Re: Multi-column distinctness.

From: Kyotaro HORIGUCHI <horiguchi(dot)kyotaro(at)lab(dot)ntt(dot)co(dot)jp>
To: simon(at)2ndQuadrant(dot)com
Cc: pgsql-hackers(at)postgresql(dot)org
Subject: Re: Multi-column distinctness.
Date: 2015-09-07 02:58:39
Message-ID: 20150907.115839.146998043.horiguchi.kyotaro@lab.ntt.co.jp
Views: Raw Message | Whole Thread | Download mbox | Resend email
Thread:
Lists: pgsql-hackers

Hello,

Thank you for pointing that. It is one crucial point of this
patch. Sorry for not mentioning on the point.

At Sun, 6 Sep 2015 09:24:48 +0100, Simon Riggs <simon(at)2ndQuadrant(dot)com> wrote in <CANP8+j+F+DzrzCW1cjK1Up009TAytYN=P_DNsJ4OZEUJEXywjA(at)mail(dot)gmail(dot)com>
> > Tomas Vondra is now working on heavily-equipped multivariate
> > statistics for OLAP usage. In contrast, this is a lightly
> > implemented solution which calculates only the ratio between a
> > rows estimated by current method and a actual row number. I think
> > this doesn't conflict with his work except the grammar part.
> >
>
> I think it very obviously does conflict, so I don't see this patch as
> appropriate.
>
> If you think a cut version of Tomas' patch is appropriate, then the usual
> response is to give a review that says "Tomas, I think a cut down version
> is appropriate here, can we reduce the scope of this patch for now?". If
> you have done that and he refuses to listen, then a separate patch version
> is appropriate. Otherwise we should just reject this second patchset to
> avoid confusion and to avoid encouraging people to take this approach.

You are absolutely right generally and I agree if this is 'a cut
version' of Tomas's patch. I might have wrong concept about size
of a piece of work.

I will discontinue this patch if Tomas and/or Simon, or many
think this as inappropriate to be brought up now (or ever after)
after reading the following explanation.

======
I already asked Tomas to *add* this feature in his patch and got
a reply that it will be after the completion of undergoing work.

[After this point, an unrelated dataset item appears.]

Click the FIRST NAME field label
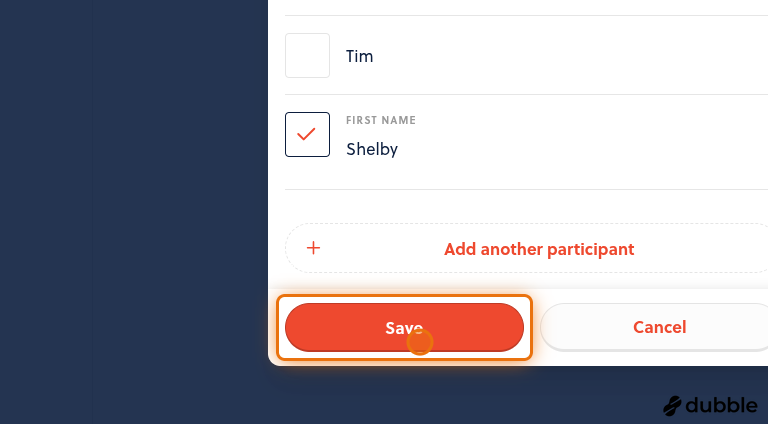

Tomas's patch and mine are generally aiming similar objective but
as discussed with Tomas I understood there's some crucial
differences between them.

He is considering more precise and widely-applicable estimation
baesd on a firm theoretical basis, and as described in the
ciation above, it is aiming OLAP usage and allowing rather
complex calculation. It will be reduced through future
discussions but the priority to do so is not so high for now.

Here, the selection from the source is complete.